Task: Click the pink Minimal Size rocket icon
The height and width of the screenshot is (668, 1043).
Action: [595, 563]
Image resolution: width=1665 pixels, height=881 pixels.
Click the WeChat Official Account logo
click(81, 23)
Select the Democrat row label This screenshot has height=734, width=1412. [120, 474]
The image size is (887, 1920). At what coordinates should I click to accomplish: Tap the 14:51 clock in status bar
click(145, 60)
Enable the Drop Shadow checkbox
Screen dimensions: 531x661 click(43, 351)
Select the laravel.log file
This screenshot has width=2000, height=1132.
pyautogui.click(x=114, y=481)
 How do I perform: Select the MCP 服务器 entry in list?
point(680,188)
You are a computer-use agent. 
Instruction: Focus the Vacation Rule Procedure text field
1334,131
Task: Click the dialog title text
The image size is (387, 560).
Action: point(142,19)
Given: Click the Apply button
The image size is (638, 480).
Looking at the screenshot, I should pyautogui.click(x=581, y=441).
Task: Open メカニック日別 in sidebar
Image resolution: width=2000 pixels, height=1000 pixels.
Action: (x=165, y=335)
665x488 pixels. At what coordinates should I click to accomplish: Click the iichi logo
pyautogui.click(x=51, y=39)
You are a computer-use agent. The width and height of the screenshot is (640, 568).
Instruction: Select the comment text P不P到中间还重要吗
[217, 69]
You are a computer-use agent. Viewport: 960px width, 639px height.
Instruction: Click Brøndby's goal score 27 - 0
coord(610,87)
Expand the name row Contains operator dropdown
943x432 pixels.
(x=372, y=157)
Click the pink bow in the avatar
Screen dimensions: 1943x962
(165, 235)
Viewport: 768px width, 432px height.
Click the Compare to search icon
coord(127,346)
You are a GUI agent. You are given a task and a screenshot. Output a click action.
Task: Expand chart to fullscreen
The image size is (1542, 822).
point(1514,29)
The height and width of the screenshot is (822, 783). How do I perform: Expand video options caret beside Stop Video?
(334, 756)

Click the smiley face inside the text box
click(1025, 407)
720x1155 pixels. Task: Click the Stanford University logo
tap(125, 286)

──────────

• **What this task involves**
Copy out again, unchanged, the stretch of lines from the one containing "Enable the Drop Shadow checkbox" through the one containing "coord(127,346)", with both of those lines included.

• **Response**
Enable the Drop Shadow checkbox
Screen dimensions: 531x661 click(43, 351)
Select the laravel.log file
This screenshot has width=2000, height=1132.
pyautogui.click(x=114, y=481)
 How do I perform: Select the MCP 服务器 entry in list?
point(680,188)
You are a computer-use agent. 
Instruction: Focus the Vacation Rule Procedure text field
1334,131
Task: Click the dialog title text
The image size is (387, 560).
Action: point(142,19)
Given: Click the Apply button
The image size is (638, 480).
Looking at the screenshot, I should pyautogui.click(x=581, y=441).
Task: Open メカニック日別 in sidebar
Image resolution: width=2000 pixels, height=1000 pixels.
Action: (x=165, y=335)
665x488 pixels. At what coordinates should I click to accomplish: Click the iichi logo
pyautogui.click(x=51, y=39)
You are a computer-use agent. The width and height of the screenshot is (640, 568).
Instruction: Select the comment text P不P到中间还重要吗
[217, 69]
You are a computer-use agent. Viewport: 960px width, 639px height.
Instruction: Click Brøndby's goal score 27 - 0
coord(610,87)
Expand the name row Contains operator dropdown
943x432 pixels.
(x=372, y=157)
Click the pink bow in the avatar
Screen dimensions: 1943x962
(165, 235)
Viewport: 768px width, 432px height.
Click the Compare to search icon
coord(127,346)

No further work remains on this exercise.